- _MATERIALS PROVIDED_:
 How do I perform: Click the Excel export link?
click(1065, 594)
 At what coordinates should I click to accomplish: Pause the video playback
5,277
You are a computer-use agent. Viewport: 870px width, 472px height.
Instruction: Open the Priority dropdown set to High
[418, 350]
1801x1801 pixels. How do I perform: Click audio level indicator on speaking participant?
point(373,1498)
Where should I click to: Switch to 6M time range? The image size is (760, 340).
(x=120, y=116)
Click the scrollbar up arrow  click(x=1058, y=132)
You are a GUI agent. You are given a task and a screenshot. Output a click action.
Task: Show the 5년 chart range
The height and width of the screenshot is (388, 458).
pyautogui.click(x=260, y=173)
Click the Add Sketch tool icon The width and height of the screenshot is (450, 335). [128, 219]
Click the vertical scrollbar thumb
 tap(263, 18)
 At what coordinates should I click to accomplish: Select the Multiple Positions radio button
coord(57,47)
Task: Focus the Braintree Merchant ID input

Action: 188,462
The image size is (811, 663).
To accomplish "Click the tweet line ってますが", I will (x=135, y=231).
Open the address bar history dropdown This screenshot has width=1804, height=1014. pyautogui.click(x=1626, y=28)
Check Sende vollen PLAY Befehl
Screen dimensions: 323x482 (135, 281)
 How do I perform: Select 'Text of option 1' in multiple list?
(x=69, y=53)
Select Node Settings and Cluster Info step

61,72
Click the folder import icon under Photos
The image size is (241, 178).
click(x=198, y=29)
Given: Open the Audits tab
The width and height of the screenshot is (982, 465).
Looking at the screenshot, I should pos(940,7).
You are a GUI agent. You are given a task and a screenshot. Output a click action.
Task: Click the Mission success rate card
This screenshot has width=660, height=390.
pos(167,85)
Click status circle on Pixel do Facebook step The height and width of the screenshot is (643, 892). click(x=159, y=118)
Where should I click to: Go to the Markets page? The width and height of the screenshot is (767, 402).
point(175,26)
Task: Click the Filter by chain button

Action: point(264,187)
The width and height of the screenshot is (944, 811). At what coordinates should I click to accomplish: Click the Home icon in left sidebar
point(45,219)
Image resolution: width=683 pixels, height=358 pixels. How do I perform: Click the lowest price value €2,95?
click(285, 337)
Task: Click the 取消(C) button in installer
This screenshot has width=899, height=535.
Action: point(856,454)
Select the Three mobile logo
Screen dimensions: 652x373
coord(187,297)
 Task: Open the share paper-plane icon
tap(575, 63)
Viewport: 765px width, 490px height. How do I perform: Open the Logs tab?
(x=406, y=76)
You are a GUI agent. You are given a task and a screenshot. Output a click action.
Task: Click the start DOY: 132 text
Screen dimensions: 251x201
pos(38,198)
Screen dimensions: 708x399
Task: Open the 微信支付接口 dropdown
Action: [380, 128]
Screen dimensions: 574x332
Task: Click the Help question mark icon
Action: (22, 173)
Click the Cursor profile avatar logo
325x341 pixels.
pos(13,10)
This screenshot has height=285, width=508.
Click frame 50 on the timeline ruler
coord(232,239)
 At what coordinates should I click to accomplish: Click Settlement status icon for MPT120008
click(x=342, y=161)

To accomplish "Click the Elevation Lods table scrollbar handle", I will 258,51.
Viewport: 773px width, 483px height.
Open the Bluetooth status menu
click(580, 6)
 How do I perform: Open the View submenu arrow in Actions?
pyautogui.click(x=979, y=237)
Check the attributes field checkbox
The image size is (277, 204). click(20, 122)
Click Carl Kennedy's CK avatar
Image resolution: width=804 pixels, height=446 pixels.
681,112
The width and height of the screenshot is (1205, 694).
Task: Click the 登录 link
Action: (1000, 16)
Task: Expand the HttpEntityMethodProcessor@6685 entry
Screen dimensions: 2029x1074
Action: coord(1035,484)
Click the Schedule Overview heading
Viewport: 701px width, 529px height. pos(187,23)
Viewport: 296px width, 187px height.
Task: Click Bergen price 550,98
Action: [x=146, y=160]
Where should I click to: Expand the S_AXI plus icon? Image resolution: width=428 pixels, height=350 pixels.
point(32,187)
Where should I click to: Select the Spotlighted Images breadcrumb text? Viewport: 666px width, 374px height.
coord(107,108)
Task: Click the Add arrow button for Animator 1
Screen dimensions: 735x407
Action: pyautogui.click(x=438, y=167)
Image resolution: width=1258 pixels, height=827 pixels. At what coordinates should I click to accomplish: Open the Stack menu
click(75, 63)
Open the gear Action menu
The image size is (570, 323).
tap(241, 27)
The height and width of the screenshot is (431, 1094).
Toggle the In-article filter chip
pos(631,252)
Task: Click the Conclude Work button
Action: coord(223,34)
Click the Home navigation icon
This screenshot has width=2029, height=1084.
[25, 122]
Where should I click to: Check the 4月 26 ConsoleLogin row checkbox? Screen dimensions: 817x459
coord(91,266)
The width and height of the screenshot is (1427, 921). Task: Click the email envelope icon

- _AIM OF THE EXERCISE_: Reproduce, character for character, the items above from the line with "Where should I click to: Switch" up to and including the line with "pos(167,85)".

- _TASK RESPONSE_:
Where should I click to: Switch to 6M time range? The image size is (760, 340).
(x=120, y=116)
Click the scrollbar up arrow  click(x=1058, y=132)
You are a GUI agent. You are given a task and a screenshot. Output a click action.
Task: Show the 5년 chart range
The height and width of the screenshot is (388, 458).
pyautogui.click(x=260, y=173)
Click the Add Sketch tool icon The width and height of the screenshot is (450, 335). [128, 219]
Click the vertical scrollbar thumb
 tap(263, 18)
 At what coordinates should I click to accomplish: Select the Multiple Positions radio button
coord(57,47)
Task: Focus the Braintree Merchant ID input

Action: 188,462
The image size is (811, 663).
To accomplish "Click the tweet line ってますが", I will (x=135, y=231).
Open the address bar history dropdown This screenshot has width=1804, height=1014. pyautogui.click(x=1626, y=28)
Check Sende vollen PLAY Befehl
Screen dimensions: 323x482 (135, 281)
 How do I perform: Select 'Text of option 1' in multiple list?
(x=69, y=53)
Select Node Settings and Cluster Info step

61,72
Click the folder import icon under Photos
The image size is (241, 178).
click(x=198, y=29)
Given: Open the Audits tab
The width and height of the screenshot is (982, 465).
Looking at the screenshot, I should pos(940,7).
You are a GUI agent. You are given a task and a screenshot. Output a click action.
Task: Click the Mission success rate card
This screenshot has width=660, height=390.
pos(167,85)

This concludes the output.